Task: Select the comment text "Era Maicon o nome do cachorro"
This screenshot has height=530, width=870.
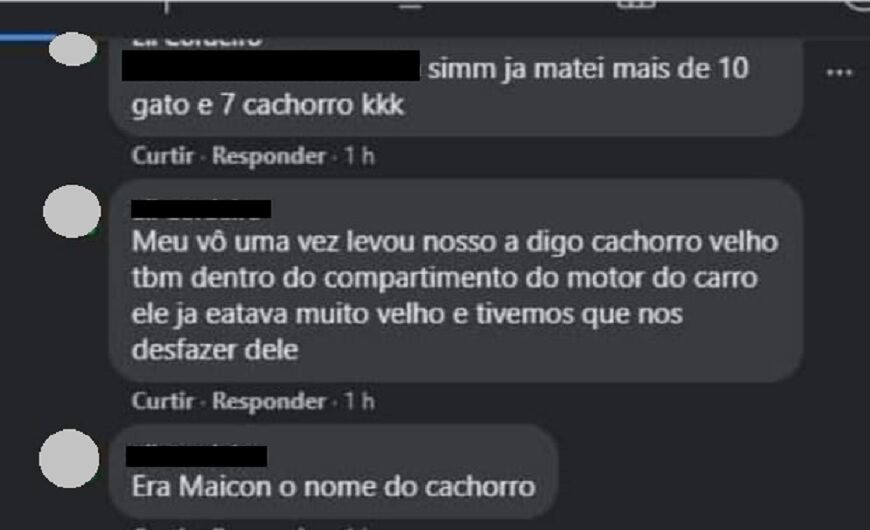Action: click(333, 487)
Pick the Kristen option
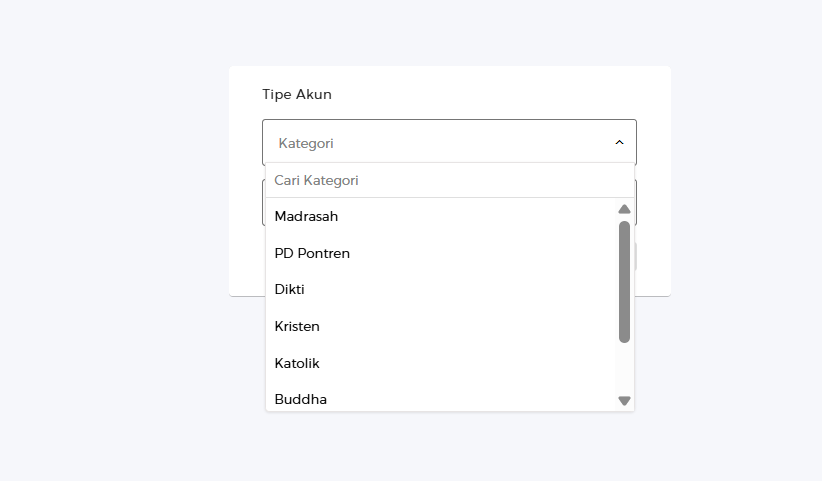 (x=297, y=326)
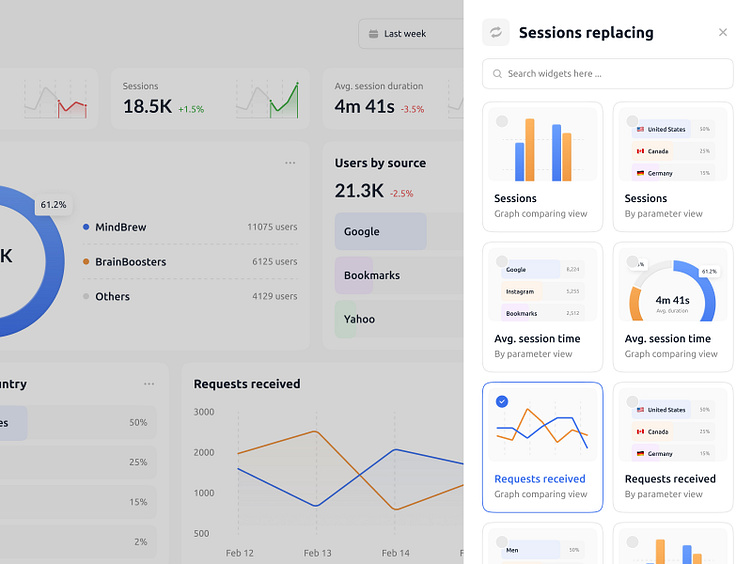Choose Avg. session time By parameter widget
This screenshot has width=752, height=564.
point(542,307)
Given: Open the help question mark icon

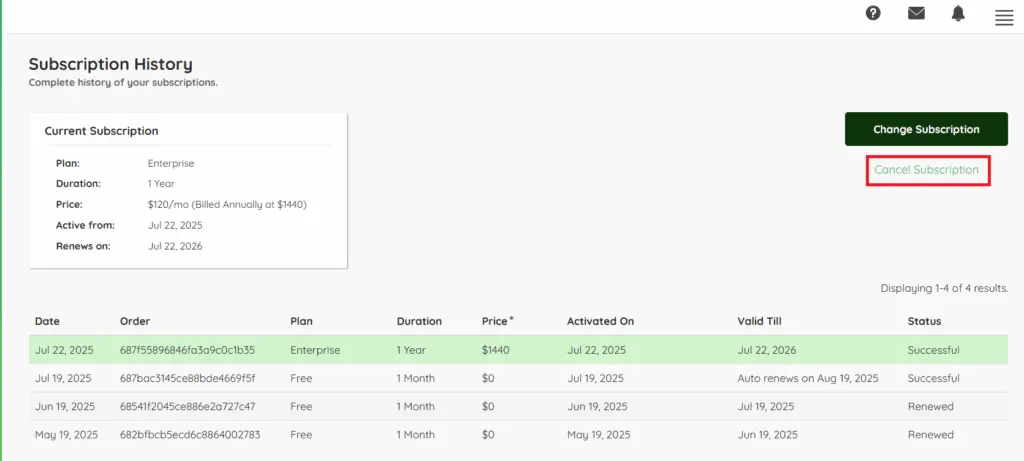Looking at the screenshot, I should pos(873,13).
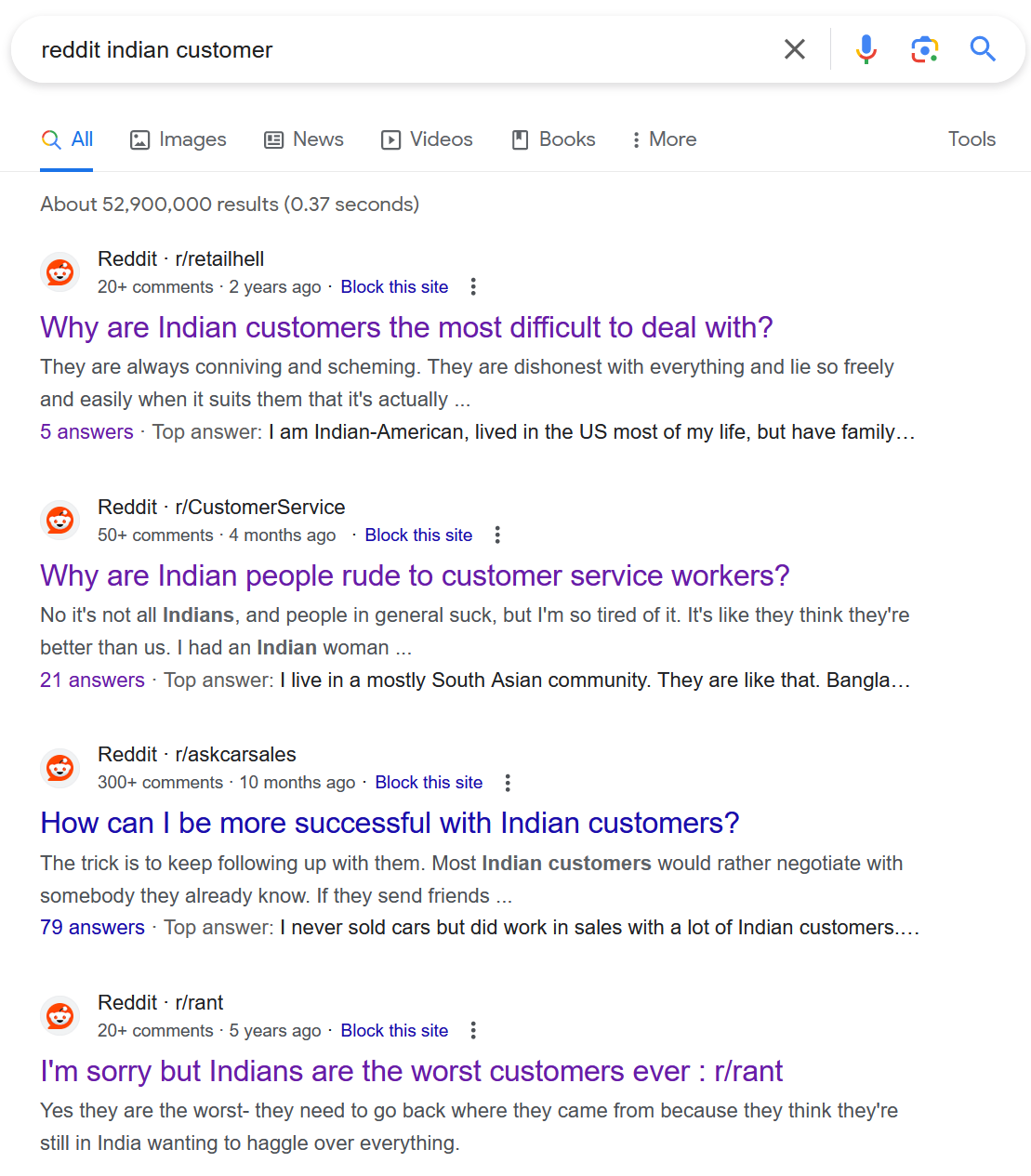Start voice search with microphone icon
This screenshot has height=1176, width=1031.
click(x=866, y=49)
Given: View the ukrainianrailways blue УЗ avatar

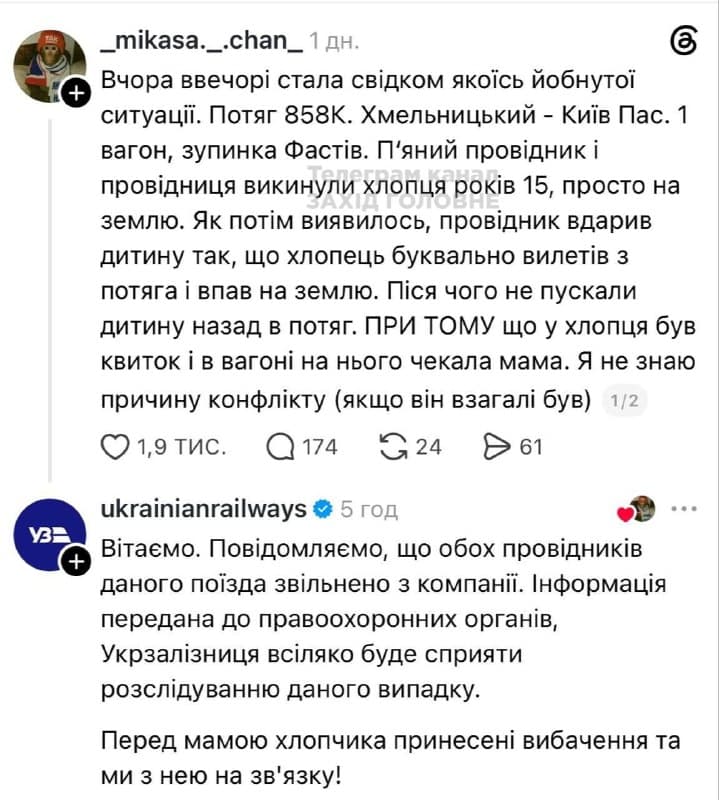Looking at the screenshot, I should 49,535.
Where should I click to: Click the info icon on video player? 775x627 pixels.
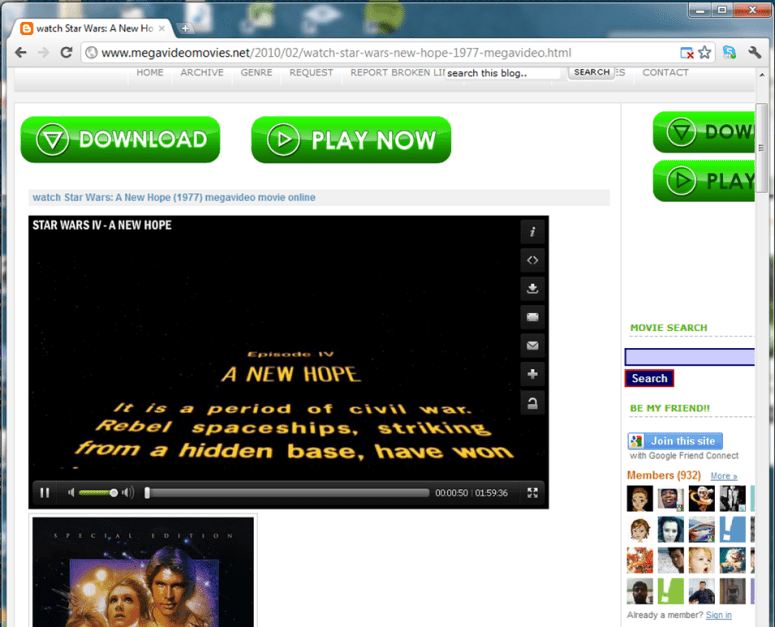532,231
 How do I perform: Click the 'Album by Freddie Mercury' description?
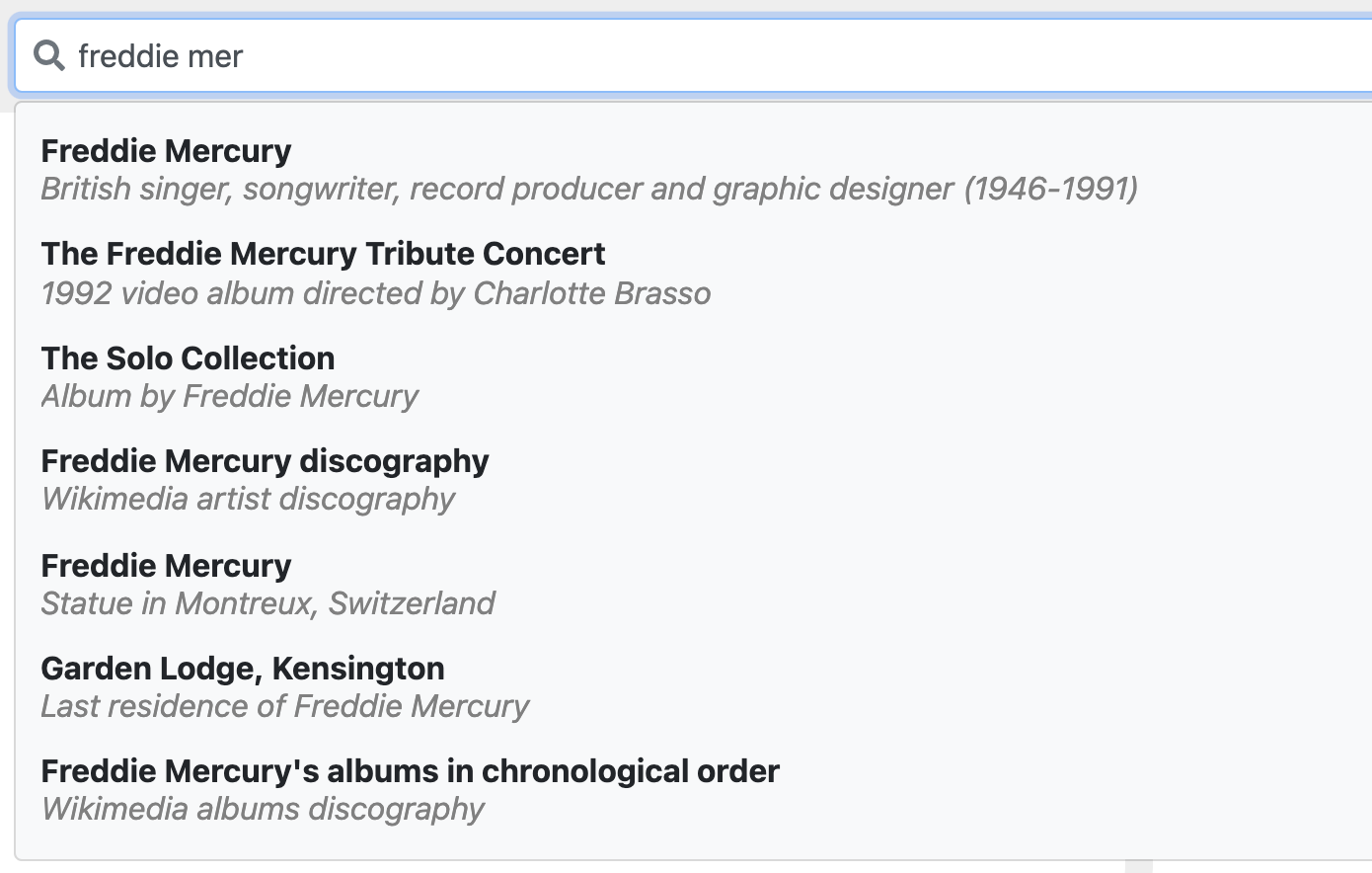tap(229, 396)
★ ★ ★ ★
• [REQUEST] Please arrange every line of the listing above as a Markdown table with the columns Row and Text, skipping blank lines. Leave the pictures out.

• [OUTPUT OF THE EXERCISE]
| Row | Text |
|---|---|
| 1 | Task: Select the comment text "Era Maicon o nome do cachorro" |
| 2 | This screenshot has height=530, width=870. |
| 3 | Action: click(333, 487) |
| 4 | Pick the Kristen option |
| 5 |  (x=297, y=326) |
| 6 | Choose Avg. session time By parameter widget |
| 7 | This screenshot has width=752, height=564. |
| 8 | point(542,307) |
| 9 | Given: Open the help question mark icon |
| 10 | Looking at the screenshot, I should pos(873,13). |
| 11 | Start voice search with microphone icon |
| 12 | This screenshot has height=1176, width=1031. |
| 13 | click(x=866, y=49) |
| 14 | Given: View the ukrainianrailways blue УЗ avatar |
| 15 | Looking at the screenshot, I should 49,535. |
| 16 | Where should I click to: Click the info icon on video player? 775x627 pixels. |
| 17 | 532,231 |
| 18 |  How do I perform: Click the 'Album by Freddie Mercury' description? |
| 19 | tap(229, 396) |